* START PROVIDED INFORMATION *
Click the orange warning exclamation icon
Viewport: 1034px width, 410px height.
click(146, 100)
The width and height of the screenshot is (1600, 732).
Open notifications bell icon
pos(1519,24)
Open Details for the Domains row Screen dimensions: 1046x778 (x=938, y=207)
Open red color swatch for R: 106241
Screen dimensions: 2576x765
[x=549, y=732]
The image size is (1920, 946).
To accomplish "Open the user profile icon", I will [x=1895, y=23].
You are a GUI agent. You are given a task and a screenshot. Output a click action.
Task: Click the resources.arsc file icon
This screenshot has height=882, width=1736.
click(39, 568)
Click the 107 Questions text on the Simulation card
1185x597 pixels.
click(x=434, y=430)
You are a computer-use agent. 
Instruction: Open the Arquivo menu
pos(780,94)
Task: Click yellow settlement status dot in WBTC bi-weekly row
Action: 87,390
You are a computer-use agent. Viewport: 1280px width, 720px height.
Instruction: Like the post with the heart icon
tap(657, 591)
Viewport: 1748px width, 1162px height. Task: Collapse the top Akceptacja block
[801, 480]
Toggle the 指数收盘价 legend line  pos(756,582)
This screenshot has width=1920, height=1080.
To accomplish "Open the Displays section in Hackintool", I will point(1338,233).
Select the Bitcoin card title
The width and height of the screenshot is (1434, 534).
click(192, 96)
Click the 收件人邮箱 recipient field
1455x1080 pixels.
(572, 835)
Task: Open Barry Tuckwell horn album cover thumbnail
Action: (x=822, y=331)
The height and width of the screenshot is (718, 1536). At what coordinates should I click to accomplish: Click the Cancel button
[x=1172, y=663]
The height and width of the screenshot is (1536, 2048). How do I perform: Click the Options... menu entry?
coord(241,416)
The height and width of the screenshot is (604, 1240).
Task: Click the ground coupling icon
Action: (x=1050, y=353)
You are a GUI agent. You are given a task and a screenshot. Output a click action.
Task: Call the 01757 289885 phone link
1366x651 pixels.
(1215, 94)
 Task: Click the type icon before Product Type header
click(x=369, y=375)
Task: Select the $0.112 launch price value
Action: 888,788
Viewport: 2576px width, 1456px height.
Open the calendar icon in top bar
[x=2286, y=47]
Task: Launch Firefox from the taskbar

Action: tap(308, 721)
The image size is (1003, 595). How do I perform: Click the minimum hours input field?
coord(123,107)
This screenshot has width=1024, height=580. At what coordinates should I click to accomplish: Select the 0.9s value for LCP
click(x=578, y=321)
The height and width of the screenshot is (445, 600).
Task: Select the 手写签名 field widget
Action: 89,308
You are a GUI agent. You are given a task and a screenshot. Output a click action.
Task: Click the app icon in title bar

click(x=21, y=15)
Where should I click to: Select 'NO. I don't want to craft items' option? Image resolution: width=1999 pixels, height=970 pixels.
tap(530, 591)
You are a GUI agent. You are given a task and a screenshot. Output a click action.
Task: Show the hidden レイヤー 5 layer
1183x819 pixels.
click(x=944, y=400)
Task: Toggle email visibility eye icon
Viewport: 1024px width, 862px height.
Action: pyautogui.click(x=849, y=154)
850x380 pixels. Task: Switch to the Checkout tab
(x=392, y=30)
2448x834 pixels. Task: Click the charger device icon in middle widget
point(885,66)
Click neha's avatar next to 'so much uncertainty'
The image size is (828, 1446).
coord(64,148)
* END PROVIDED INFORMATION *
(DIRECTION): Copy the lines of the listing verbatim, starting at the line that contains "Viewport: 1748px width, 1162px" and ending at the line that contains "Action: (x=1050, y=353)".

(RESPONSE):
Viewport: 1748px width, 1162px height. Task: Collapse the top Akceptacja block
[801, 480]
Toggle the 指数收盘价 legend line  pos(756,582)
This screenshot has width=1920, height=1080.
To accomplish "Open the Displays section in Hackintool", I will point(1338,233).
Select the Bitcoin card title
The width and height of the screenshot is (1434, 534).
click(192, 96)
Click the 收件人邮箱 recipient field
1455x1080 pixels.
(572, 835)
Task: Open Barry Tuckwell horn album cover thumbnail
Action: (x=822, y=331)
The height and width of the screenshot is (718, 1536). At what coordinates should I click to accomplish: Click the Cancel button
[x=1172, y=663]
The height and width of the screenshot is (1536, 2048). How do I perform: Click the Options... menu entry?
coord(241,416)
The height and width of the screenshot is (604, 1240).
Task: Click the ground coupling icon
Action: (x=1050, y=353)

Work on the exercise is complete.